The Honorable John F. Forster, Jr., United States Magistrate Judge for the Eastern District of Arkansas.
We review de novo a district court's grant of summary judgment, Robinson v. Monaghan, 864 F.2d 622, 624 (8th Cir. 1989), and will sustain the district court's decision only if "there is no genuine issue as to any material fact and . . . the moving party is entitled to a judgment as a matter of law." Fed.R.Civ.P. 56(c). We are "required to view all evidence in the light most favorable to the non-moving party and to `give that party the benefit of all reasonable inferences to be drawn from the underlying facts disclosed in the pleadings.'" Robinson, 864 F.2d at 624 (quoting Trnka v. Elanco Prods. Co., 709 F.2d 1223, 1225 (8th Cir. 1983)). "[T]he motion may, and should, be granted so long as whatever is before the district court demonstrates that the standard for the entry of summary judgment, as set forth in Rule 56(c), is satisfied." Celotex Corp. v. Catrett, 477 U.S. 317, 323, 106 S.Ct. 2548, 2552, 91 L.Ed.2d 265 (1986).
After carefully reviewing the record, we conclude that defendants adequately supported their motions for summary judgment and that Ellis failed to present a genuine issue of any material fact. Although defendants Perry and Evans did not submit copies of the prison regulations which, they attested, authorized an inmate's removal from punitive isolation to punitive restrictions, we note that Ellis did not challenge their affidavits in this regard.

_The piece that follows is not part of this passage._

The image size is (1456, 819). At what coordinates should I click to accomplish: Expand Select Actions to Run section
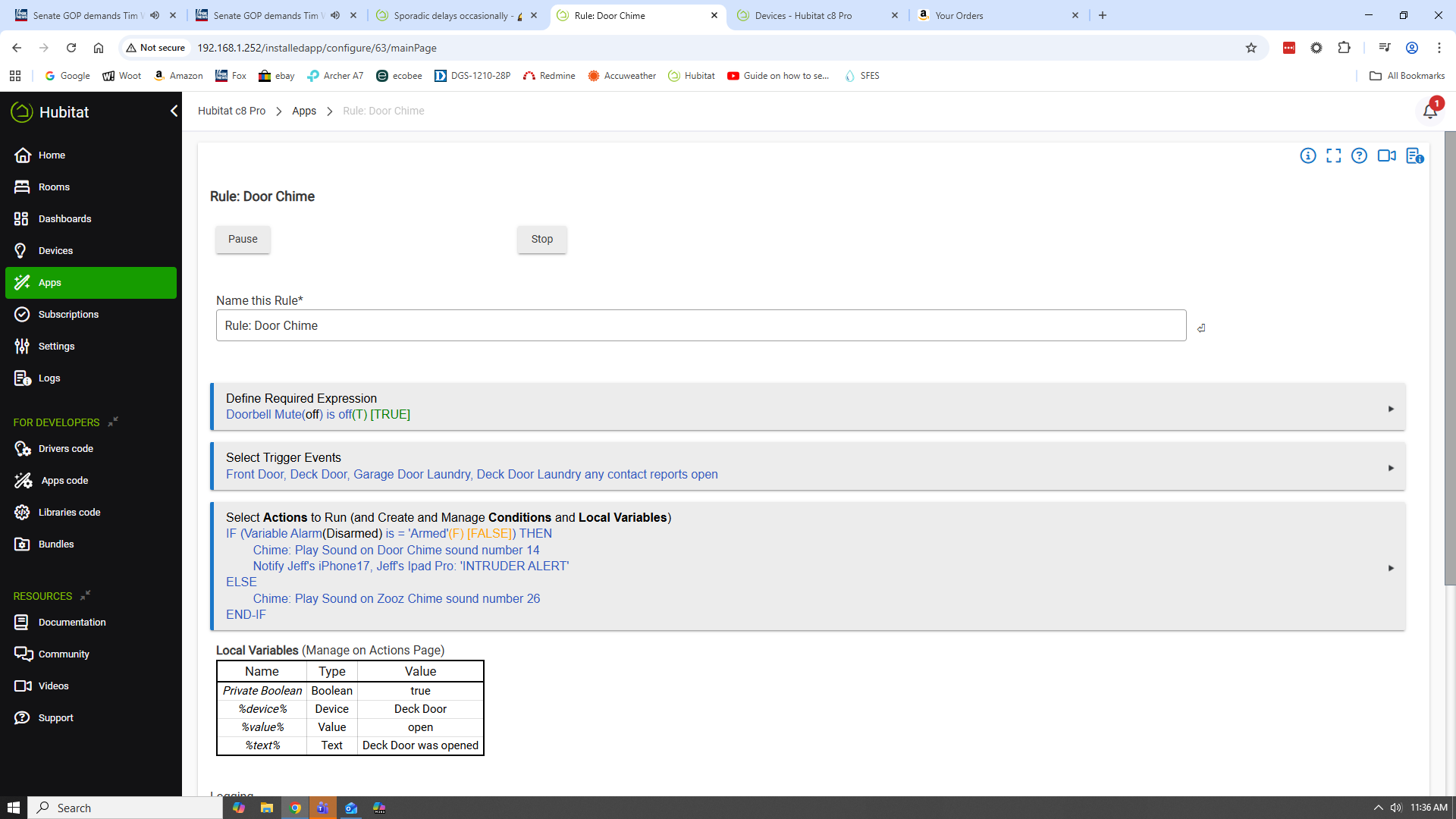[x=1391, y=568]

The district court did not err in granting summary judgment before defendants complied with Ellis's discovery requests. See Puckett v. Cook, 864 F.2d 619, 622 (8th Cir. 1989) (summary judgment properly entered prior to completion of discovery absent affirmative showing as to how postponement of ruling would enable plaintiff to rebut defendant's showing of absence of genuine fact issue).
Accordingly, the district court judgment is affirmed.